No Sympathy For The Devil
Here's the teaser for Bill McClellan's latest column in the
St. Louis Post-Distpatch:
After 30 years, he's faced with life on the outside. So I started to read it.
Here's the heart-rending:
"I'm about ready to give up," he told me Tuesday afternoon, and I thought for a moment that he was going to cry. I asked if he were happy to be out of prison, and he shook his head.
His story was front-page stuff 30 years ago. He was 36 years old, and by all accounts, a simple man. He had a seventh-grade education. He had never been in trouble.
Man, that does sound like a rough bit. He's been in prison for a long time, and a lot of the world undoubtedly must seem strange to someone who flashed forward three particularly changing decades. I sympathized with him. Hey, armed robbery, drug dealing, maybe a repeat offense for burglary, and suddenly you're in a time warp.
Except this guy:
In November 1973, his wife left him and took their young son. Epps went to the police and filed a missing person report. He said he thought his wife's family knew where she was. A patrolman drove him to his in-laws' house, but they said they had not seen her. The patrolman took Epps back to the station, but he returned to the house and shot and killed his wife's mother and her grandparents.

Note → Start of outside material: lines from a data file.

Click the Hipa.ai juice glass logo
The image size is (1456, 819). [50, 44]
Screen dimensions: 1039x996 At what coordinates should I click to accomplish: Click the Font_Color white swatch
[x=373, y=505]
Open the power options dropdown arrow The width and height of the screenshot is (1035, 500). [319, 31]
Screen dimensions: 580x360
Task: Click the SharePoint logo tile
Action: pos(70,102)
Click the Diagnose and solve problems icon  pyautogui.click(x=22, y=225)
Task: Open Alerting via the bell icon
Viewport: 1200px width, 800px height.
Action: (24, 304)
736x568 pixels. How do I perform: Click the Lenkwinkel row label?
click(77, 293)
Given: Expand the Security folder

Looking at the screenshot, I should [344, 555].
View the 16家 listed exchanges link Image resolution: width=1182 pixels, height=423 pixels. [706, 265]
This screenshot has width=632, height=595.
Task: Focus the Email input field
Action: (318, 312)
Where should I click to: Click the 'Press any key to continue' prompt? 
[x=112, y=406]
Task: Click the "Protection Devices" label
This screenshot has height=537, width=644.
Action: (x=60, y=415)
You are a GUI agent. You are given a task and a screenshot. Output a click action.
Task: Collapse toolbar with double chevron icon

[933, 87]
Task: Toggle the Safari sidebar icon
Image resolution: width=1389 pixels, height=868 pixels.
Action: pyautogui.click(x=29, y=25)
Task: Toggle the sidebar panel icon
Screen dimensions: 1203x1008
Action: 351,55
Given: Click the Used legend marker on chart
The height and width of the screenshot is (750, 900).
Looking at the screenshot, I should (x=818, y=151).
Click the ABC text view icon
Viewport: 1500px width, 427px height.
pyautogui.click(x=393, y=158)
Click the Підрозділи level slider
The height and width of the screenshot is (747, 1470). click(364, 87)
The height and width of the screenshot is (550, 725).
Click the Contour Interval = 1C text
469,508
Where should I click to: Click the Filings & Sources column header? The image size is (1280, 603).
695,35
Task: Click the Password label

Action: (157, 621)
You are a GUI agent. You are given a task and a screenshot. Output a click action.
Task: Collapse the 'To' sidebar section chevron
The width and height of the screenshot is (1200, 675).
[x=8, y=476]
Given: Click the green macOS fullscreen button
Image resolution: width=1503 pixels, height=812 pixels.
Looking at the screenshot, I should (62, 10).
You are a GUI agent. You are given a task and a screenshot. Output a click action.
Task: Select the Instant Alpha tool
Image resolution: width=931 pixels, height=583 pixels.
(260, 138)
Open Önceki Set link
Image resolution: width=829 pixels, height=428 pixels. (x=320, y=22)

End of sympathy, and shame on you, McClellan, for presenting him as a tragic figure. Yes, I see he's only had a seventh grade education and thus missed the Don't Kill Your Inlaws unit in eighth grade social studies, but I am not sparing any of my compassion on him.
Couldn't you have written about another little man who needed defending from the iniquities of the real world, McClellan?